Describe in words the lines having the following parametric equations. Sketch the lines.
c)
x = -5
y = 2 + t
z = 2 + t
I don't get this question, please tell me how to retrieve the answer and not just the answer!
This is one line in 3-D, you are not dealing with "lines".
In a set of parametric equations, which describe one line, each equation tells you about the behaviour of each of the variables,
so the first one tells you about the x,
the second about the y, etc
from your equations I can tell that the line passes through the point (-5,2,2) and has direction (0,1,1)
by giving any values to t, the parameter, you can create a table of points, which will form a straight line in 3-D
eg. let t=1
x=-5
y=3
z=3 so new point is (-5,3,3)
let t=5
x = -5
y=7
z=7 new point is (-5,7,7)
if you roll a fair number cube 30 times ,how many would you expect to roll a number that is a multipule of 3.
To describe the lines with the given parametric equations and sketch them, you can follow the steps below:
1. The given parametric equations represent a line in three-dimensional space. The variables x, y, and z represent the coordinates of points on the line, and the parameter t determines the position on the line.
2. Start by focusing on the x-coordinate equation: x = -5. This equation means that the x-coordinate of any point on the line is always -5, regardless of the value of t.

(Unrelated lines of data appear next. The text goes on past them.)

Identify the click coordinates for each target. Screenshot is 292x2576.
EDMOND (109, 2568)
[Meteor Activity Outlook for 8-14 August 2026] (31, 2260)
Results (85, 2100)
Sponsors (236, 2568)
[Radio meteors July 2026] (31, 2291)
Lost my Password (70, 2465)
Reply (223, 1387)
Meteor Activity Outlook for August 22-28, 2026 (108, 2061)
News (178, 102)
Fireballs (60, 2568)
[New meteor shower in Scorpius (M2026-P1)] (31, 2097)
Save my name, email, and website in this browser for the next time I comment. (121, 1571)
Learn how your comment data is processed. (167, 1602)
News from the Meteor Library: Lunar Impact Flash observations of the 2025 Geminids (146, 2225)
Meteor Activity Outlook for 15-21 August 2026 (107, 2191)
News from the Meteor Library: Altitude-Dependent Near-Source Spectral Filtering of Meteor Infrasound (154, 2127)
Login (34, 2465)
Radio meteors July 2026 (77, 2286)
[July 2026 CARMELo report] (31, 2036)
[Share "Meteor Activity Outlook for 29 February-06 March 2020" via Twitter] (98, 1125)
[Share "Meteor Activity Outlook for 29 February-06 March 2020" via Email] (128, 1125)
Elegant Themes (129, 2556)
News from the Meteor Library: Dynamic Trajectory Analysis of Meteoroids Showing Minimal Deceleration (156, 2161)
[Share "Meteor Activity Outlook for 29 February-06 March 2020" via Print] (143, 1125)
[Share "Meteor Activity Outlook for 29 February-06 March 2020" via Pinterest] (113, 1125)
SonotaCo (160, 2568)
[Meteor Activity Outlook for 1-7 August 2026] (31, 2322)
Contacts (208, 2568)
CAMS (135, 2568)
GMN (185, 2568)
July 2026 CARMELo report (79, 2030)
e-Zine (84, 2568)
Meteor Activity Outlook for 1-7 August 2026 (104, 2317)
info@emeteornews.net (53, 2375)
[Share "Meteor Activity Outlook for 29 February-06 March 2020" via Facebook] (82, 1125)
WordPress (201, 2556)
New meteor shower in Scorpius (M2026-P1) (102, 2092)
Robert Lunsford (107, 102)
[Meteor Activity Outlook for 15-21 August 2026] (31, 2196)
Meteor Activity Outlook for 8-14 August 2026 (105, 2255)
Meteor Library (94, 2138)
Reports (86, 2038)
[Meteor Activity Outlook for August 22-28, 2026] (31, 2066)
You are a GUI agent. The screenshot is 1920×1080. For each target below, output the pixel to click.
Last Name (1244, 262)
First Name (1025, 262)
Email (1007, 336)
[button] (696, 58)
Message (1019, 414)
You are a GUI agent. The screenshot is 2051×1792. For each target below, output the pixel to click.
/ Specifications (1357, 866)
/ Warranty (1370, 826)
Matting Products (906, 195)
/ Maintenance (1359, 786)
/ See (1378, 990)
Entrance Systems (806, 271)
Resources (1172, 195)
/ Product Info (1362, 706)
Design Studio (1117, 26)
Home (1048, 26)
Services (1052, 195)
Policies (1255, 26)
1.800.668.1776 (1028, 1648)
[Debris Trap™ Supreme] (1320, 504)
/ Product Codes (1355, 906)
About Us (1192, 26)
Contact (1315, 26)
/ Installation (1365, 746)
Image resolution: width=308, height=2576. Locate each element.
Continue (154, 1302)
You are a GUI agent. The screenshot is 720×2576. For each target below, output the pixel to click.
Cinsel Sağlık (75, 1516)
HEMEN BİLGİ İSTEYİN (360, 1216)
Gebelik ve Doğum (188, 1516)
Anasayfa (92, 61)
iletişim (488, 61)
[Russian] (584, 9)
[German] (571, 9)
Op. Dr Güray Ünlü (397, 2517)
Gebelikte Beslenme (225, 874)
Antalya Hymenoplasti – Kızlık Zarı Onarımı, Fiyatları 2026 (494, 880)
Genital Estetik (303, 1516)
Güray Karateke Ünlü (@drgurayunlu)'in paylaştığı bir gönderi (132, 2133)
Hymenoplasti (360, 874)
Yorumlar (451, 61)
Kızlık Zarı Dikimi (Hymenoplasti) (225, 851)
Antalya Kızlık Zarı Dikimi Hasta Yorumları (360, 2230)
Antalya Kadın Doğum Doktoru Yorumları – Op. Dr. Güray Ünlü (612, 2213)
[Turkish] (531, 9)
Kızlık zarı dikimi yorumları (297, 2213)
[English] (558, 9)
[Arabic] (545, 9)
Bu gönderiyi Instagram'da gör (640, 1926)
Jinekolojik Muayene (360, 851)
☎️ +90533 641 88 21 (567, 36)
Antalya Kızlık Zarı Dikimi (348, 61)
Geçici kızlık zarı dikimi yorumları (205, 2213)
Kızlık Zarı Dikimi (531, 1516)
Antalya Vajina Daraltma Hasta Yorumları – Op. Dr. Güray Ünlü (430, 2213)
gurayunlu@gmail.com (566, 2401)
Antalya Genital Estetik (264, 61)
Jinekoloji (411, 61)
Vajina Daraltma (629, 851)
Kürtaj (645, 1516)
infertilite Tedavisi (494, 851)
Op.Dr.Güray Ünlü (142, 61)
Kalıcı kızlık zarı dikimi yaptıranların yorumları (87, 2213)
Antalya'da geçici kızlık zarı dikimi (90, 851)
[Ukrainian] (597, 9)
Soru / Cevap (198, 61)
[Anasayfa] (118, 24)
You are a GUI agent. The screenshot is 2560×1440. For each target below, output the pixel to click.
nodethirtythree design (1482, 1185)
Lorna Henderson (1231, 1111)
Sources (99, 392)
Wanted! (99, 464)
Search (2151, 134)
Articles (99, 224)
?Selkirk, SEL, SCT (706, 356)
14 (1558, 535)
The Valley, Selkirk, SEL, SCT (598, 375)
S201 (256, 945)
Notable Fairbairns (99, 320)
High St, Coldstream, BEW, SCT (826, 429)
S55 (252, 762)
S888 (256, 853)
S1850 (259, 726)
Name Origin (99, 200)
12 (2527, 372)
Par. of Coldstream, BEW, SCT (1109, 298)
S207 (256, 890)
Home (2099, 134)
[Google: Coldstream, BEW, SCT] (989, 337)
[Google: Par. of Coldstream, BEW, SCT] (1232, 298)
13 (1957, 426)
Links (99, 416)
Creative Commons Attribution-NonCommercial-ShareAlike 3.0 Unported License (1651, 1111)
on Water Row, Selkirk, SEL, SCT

3. Next, consider the y and z-coordinate equations: y = 2 + t and z = 2 + t. These equations indicate that the y-coordinate and z-coordinate of any point on the line will be equal and will increase linearly with the value of t. The initial value for both y and z is 2.
4. With this information, you can interpret the line as follows: It is a vertical line that runs parallel to the y and z axes, passing through the point (-5, 2, 2). As t increases, the line extends infinitely in the positive y and z directions.
5. To sketch the line, you can plot a point at (-5, 2, 2) as the starting point. Then, draw a vertical line extending upwards and downwards from that point to represent the infinite extent of the line in the y and z directions.
By following these steps, you should be able to understand the description of the lines and sketch them accurately.